Mais le PiS conserve une popularité en Pologne, où il reste le premier parti du pays, crédité de 30 à 35 % des intentions de vote. Le score, trop bas pour lui garantir une majorité, pourrait néanmoins lui permettre de conserver le pouvoir pour un troisième mandat consécutif, lors des prochaines élections à l’automne. Une assise qui ne se dément pas, et qui s’explique par la désunion de l’opposition, mais aussi par la stature internationale offerte au gouvernement par la guerre en Ukraine.

Volodymyr Zelensky et Joe Biden se sont ainsi rendus récemment à Varsovie en visite officielle, tandis que la décision du PiS d’accueillir sans condition les réfugiés ukrainiens lui a valu la sympathie de l’Europe et le soutien de la population.

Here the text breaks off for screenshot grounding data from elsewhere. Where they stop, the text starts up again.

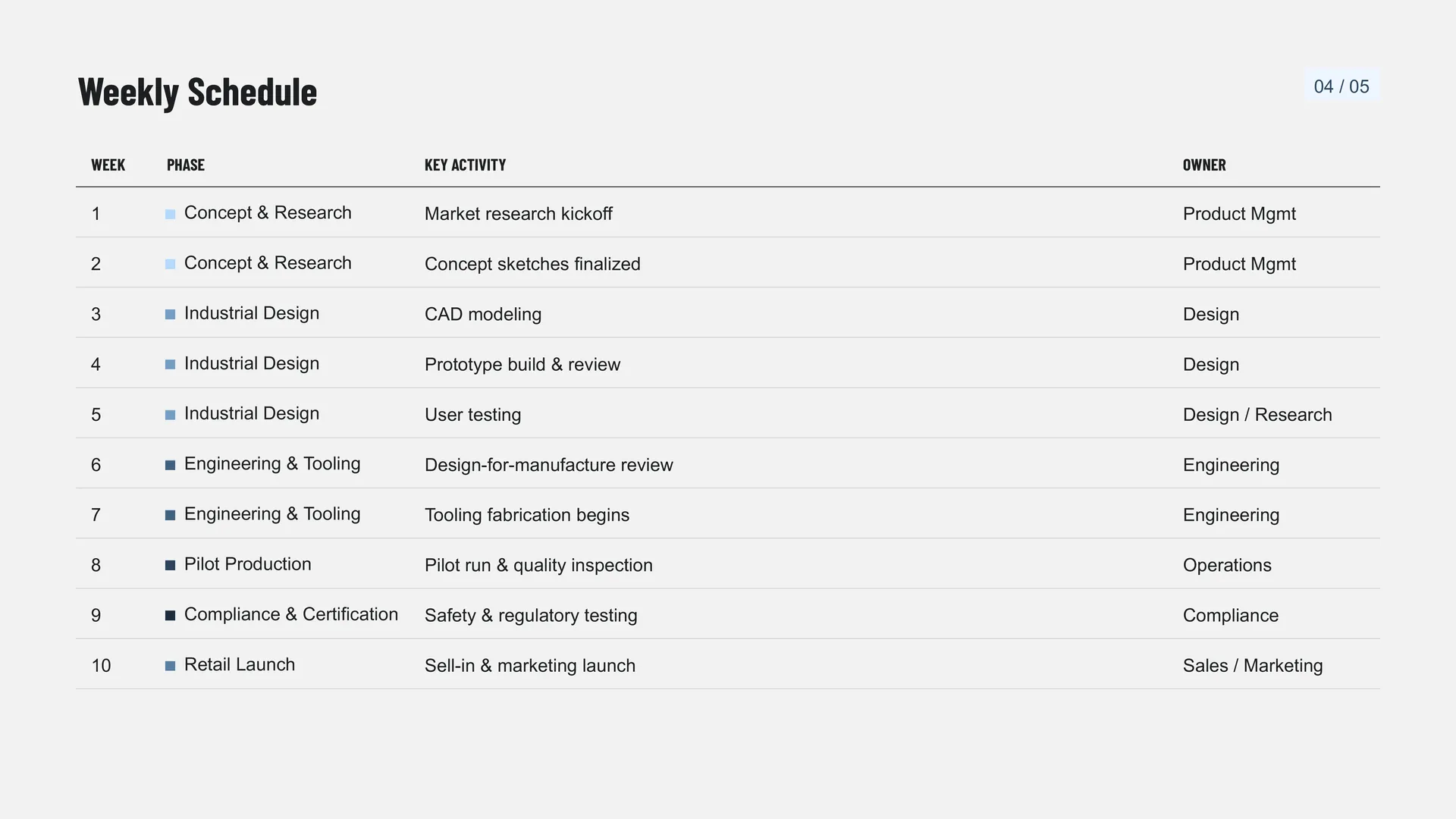Click the light blue swatch in week 1
The height and width of the screenshot is (819, 1456).
click(170, 215)
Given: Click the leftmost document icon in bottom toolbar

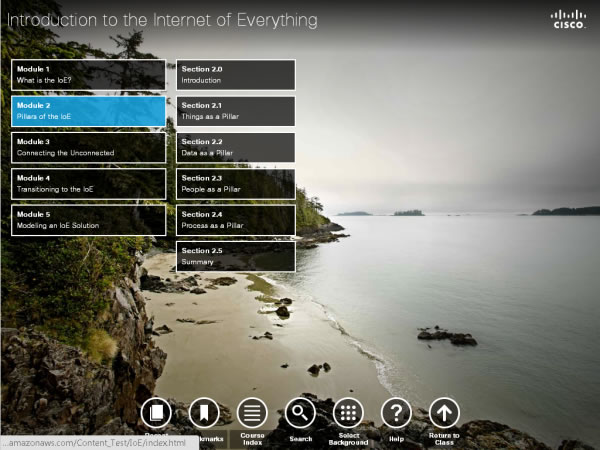Looking at the screenshot, I should click(156, 413).
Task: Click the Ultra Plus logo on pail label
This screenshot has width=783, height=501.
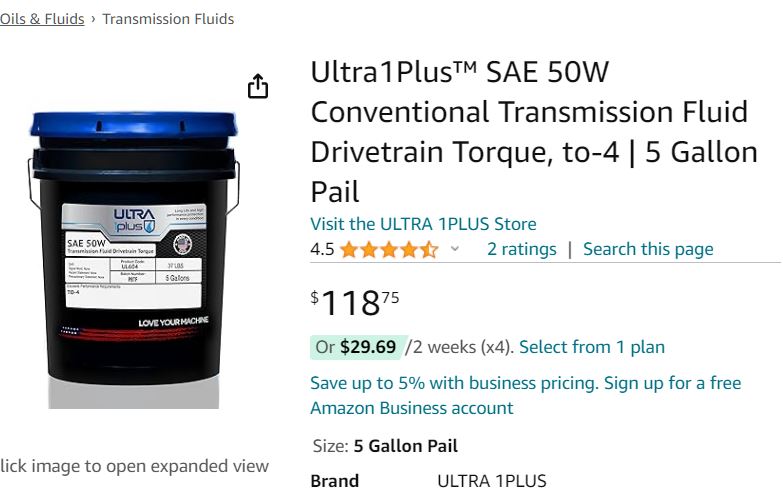Action: [134, 221]
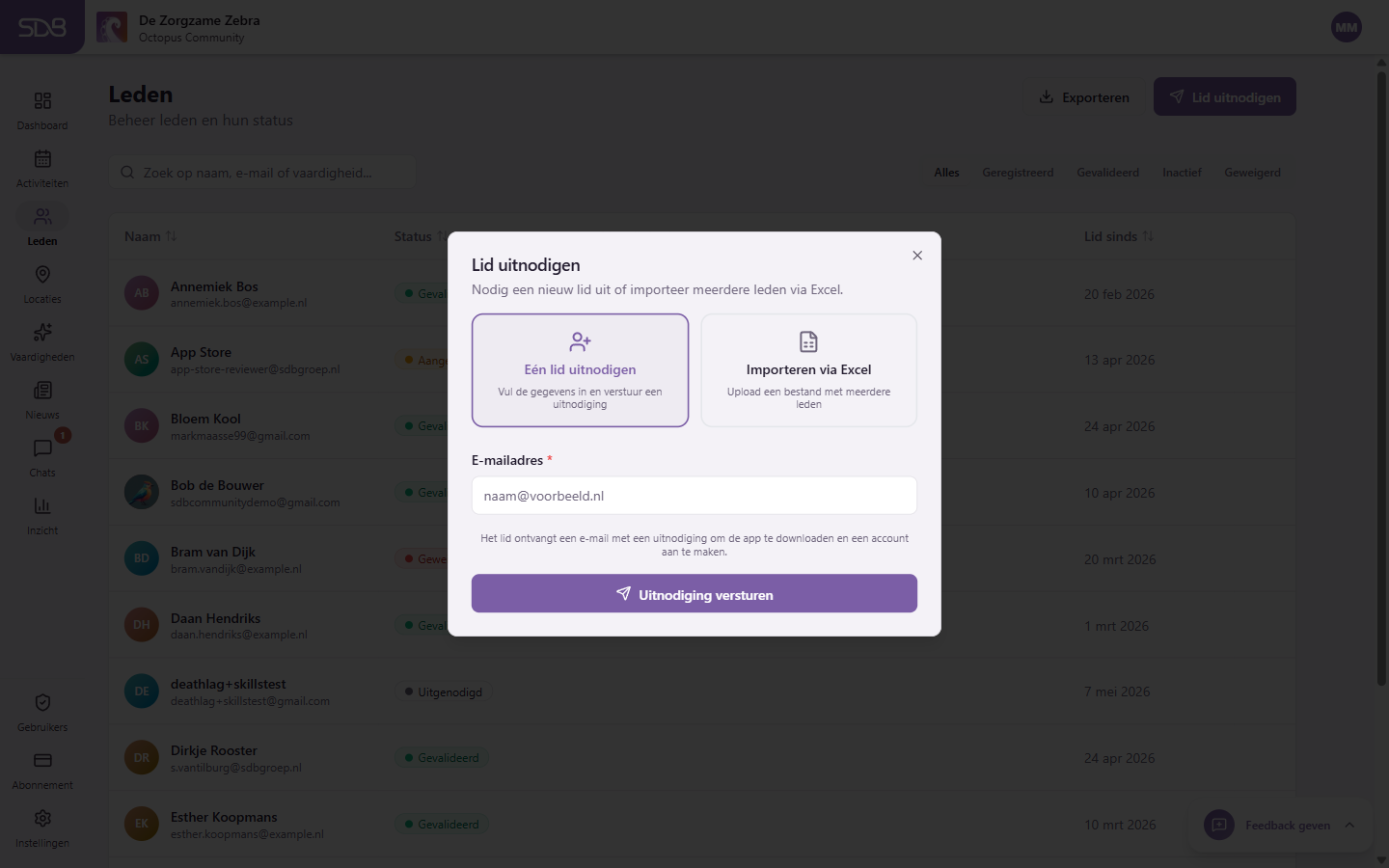Open Instellingen gear icon
This screenshot has width=1389, height=868.
[x=42, y=819]
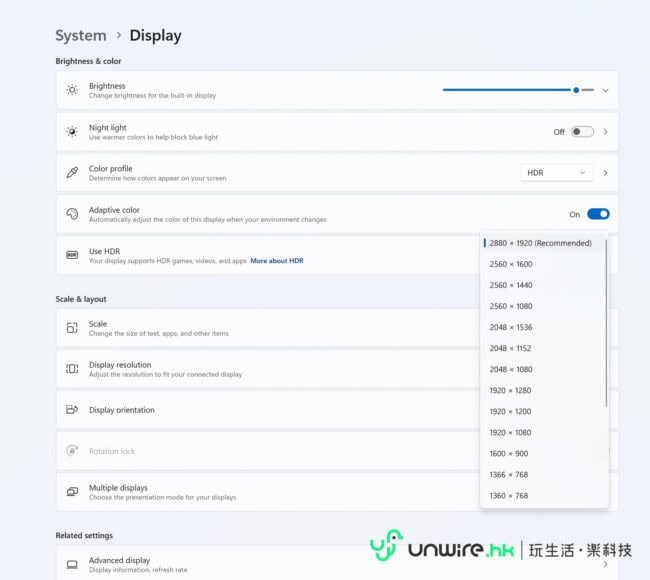Choose 1920 × 1080 from the list

[x=511, y=432]
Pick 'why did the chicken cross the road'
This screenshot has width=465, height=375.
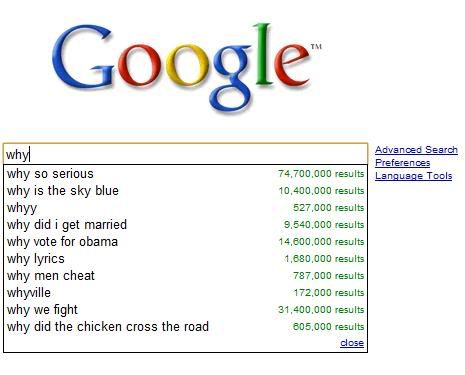[x=185, y=327]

« Tout cela, c’est de l’eau au moulin pour le PiS, qui a gagné une vraie légitimité sur la scène internationale depuis le début de la guerre, observe Dorota Dakowska. Ses dirigeants se présentent comme les seuls vrais patriotes en capacité de protéger les Polonais face à la guerre et à la “décadence occidentale”… Ce qui rejoint, d’ailleurs, le discours propagandiste de Poutine. »

Rien n’est donc écrit pour les prochaines élections. Mais si le PiS gagnait à nouveau, à la faveur, par exemple, d’une coalition avec le parti d’extrême droite ultraconservateur Konfederacja, dont la popularité ne cesse de croître, « ils sentiraient qu’ils ont les mains vraiment libres, redoute Dorota Dakowska. Au risque de diriger la Pologne vers des scénarios bien plus inquiétants encore. Ce serait une très mauvaise nouvelle pour l’Europe, qui a besoin d’unité face à la Russie, et dont les querelles internes font le jeu de Poutine. »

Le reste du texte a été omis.